A critical step in bioproduction is providing a sufficient supply of precursor molecules for the final product. The precursor for lipid synthesis is malonyl-CoA, which is synthesized from acetyl-CoA by acetyl-CoA carboxylase Acc1. It has been shown that one bottleneck in fatty acid production in S. cerevisiae is the tight posttranslational regulation of Acc1 activity by Snf1. Introduction of three mutations in Acc1 phosphorylation sites S659A, S686A, and S1157A disrupts the downregulation of Acc1 activity and has been found to lead to an increase in the malonyl-CoA abundance (Chen et al. 2018). Therefore, our team replaced wild-type ACC1 with ACC1S659A,S1157A,S686A to increase the precursor supply.

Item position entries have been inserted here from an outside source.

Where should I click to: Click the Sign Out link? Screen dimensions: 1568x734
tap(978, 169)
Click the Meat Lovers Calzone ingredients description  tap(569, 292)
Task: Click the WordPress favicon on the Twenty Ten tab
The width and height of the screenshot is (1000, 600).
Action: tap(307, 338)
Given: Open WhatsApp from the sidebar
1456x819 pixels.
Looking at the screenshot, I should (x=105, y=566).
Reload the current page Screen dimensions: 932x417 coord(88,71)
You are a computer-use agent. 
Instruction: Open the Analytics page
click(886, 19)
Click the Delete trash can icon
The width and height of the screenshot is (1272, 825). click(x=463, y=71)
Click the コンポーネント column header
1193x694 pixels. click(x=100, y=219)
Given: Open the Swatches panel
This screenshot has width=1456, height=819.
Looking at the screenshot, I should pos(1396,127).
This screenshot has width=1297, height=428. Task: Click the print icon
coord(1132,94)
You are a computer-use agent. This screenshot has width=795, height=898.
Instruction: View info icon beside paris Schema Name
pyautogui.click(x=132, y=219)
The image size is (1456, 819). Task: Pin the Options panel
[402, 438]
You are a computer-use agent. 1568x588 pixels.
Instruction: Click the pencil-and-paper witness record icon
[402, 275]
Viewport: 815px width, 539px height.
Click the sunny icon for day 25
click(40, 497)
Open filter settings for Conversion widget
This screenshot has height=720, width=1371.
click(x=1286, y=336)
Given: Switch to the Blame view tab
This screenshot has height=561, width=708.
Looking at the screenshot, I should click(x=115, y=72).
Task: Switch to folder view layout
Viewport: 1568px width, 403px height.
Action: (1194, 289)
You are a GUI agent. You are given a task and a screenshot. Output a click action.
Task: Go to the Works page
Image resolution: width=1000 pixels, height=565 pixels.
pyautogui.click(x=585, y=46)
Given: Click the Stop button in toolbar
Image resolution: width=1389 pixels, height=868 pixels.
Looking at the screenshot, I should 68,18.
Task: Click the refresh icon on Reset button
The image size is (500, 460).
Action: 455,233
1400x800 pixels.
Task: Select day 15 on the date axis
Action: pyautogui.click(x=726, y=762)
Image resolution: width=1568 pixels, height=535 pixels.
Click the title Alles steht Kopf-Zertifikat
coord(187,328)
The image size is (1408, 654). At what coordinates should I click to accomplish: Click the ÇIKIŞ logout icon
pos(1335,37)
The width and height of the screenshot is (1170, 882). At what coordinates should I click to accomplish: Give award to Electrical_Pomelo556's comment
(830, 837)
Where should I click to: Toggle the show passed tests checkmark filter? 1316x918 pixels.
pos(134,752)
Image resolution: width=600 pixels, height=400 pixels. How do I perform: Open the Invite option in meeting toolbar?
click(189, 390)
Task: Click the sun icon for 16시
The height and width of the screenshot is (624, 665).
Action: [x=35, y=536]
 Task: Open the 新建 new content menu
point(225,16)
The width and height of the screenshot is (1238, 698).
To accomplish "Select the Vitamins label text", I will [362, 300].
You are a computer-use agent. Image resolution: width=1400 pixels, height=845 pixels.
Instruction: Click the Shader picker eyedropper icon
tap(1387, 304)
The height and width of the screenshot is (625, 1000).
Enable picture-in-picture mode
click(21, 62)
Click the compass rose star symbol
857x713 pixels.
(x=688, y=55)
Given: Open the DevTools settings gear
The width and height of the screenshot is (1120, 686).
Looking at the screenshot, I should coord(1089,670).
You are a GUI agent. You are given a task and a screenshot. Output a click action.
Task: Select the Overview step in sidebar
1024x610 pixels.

Next, we aimed to increase the production of fatty acids by overexpressing yeast genes PAH1 and DGA1, and human gene PLIN3. Pah1 and Dga1 catalyse the final steps of TAG synthesis and it has been shown that their overexpression increases TAG accumulation in S. cerevisiae (Teixeira et al. 2018). The human protein Plin3 covers the lipid droplets (LDs) and is expected to stabilize TAG by promoting LD assembly. LDs are dynamic storage organelles emerging from the endoplasmic reticulum (ER) and they stay connected to ER throughout their biogenesis and life cycle. The hydrophobic core of LD consists of TAGs that are surrounded by several layers of SEs. The core is enclosed by a phospholipid monolayer covered by perilipin proteins. LDs have contact sites with other cellular organelles, such as Golgi apparatus and mitochondria. These contacts facilitate the exchange of lipids, ions and metabolites (Athenstaedt, 2010).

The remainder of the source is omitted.